Netanyahu meets with Hosni Mubarek



The Israeli prime minister Benjamin Netanyahu and Egyptian president Hosni Mubarak meet today in a bid to revive peace talks with the Palestinians ahead of a possible three-way meeting later this month. Mr Netanyahu's visit, his second since May, will coincide with the arrival of US Middle East envoy George Mitchell in the region as Washington continues its push to get the peace process back on track.

Israel's expansion of Jewish settlements in the Palestinian West Bank, which defies US pressure and Palestinian Authority president Mahmud Abbas's condition for resuming talks, is likely to top the agenda in Cairo. The two leaders are also expected to discuss the exchange of an Israeli soldier held by the Islamist movement Hamas in the Gaza Strip for more than 1,000 Palestinian prisoners in Israeli jails.

The United States has sought to fast-track a peace process that would lead to the creation of a Palestinian state alongside Israel.

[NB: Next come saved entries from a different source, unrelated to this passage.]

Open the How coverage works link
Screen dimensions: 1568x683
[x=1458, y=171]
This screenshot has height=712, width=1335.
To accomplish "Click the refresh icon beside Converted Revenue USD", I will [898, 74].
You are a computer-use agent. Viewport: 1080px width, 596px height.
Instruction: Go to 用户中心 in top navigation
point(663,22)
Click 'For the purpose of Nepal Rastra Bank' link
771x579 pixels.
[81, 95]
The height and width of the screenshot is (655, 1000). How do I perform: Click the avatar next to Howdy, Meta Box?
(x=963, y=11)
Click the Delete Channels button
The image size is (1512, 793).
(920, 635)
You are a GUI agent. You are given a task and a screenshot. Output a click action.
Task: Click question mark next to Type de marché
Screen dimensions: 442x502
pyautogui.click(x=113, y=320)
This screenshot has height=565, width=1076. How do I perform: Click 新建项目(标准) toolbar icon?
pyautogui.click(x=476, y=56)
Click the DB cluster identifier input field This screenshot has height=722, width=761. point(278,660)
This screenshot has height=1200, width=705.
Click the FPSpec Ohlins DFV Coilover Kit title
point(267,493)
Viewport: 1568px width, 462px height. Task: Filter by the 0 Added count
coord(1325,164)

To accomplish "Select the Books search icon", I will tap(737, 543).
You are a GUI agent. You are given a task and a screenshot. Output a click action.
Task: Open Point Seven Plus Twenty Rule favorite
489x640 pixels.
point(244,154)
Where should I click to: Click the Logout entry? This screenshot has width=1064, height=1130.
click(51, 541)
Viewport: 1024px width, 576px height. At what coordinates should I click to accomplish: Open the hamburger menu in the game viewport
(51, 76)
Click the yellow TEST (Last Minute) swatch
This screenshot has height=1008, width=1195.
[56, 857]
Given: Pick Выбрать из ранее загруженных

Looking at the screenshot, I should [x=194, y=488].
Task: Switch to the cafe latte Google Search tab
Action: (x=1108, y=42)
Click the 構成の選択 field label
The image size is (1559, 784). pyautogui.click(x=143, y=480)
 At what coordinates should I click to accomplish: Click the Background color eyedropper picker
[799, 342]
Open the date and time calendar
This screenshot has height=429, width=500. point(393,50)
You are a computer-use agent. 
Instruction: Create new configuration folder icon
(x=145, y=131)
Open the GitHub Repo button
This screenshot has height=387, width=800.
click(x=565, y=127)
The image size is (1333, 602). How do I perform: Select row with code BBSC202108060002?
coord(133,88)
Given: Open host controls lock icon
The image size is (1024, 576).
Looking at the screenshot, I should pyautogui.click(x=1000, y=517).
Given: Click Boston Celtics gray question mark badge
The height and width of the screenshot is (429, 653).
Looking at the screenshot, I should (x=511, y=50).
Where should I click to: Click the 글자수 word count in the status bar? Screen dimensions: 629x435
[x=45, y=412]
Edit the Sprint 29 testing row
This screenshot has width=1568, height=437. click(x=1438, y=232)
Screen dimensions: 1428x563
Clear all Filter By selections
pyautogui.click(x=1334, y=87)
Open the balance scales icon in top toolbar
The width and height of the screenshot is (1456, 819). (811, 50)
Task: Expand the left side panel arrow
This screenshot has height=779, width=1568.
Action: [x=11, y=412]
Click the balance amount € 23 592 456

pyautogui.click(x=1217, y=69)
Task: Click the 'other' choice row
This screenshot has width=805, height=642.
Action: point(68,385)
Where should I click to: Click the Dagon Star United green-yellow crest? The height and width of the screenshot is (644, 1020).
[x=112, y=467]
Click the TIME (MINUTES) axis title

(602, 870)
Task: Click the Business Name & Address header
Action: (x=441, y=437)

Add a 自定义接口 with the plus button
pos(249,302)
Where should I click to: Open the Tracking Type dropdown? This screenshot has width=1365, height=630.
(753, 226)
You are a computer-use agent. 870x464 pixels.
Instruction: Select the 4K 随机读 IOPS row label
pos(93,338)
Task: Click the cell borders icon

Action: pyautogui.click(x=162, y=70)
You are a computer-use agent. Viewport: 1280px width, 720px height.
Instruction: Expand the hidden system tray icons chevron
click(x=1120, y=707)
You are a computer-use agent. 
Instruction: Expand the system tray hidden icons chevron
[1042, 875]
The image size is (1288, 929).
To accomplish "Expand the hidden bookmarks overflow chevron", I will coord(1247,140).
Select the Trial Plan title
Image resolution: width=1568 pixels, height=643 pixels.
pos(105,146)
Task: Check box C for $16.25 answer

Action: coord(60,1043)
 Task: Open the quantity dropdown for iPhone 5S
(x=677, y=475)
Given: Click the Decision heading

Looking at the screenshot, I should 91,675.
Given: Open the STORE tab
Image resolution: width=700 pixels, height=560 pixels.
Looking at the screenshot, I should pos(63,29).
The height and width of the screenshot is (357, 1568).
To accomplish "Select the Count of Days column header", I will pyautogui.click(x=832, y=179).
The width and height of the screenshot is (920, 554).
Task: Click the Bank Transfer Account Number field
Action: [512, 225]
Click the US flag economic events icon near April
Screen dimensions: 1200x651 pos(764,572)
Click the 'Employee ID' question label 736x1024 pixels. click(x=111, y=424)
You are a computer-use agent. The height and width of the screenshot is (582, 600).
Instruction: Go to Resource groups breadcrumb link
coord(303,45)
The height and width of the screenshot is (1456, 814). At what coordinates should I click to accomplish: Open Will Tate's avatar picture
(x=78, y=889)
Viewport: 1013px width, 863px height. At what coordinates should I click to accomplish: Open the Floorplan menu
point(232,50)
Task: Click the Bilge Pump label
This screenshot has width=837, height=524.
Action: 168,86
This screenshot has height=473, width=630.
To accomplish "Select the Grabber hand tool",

It has floated the possibility of hosting a meeting between Mr Netanyahu and Mr Abbas on the sidelines of the UN General Assembly, according to the Israeli president Shimon Peres. But both sides have rebuffed the US call for goodwill gestures that would see a freeze to settlement construction in return for Arab states beginning to normalise ties with Israel.

Arab countries have said normalisation will only come after substantive peace talks, or a settlement to the conflict, and Mr Abbas insists that he will not meet Mr Netanyahu before a complete end to settlement construction. Earlier this month, Mr Netanyahu authorised the construction of 455 new homes in West Bank settlements, prompting Mr Abbas to say that there was no point in attending a summit with him.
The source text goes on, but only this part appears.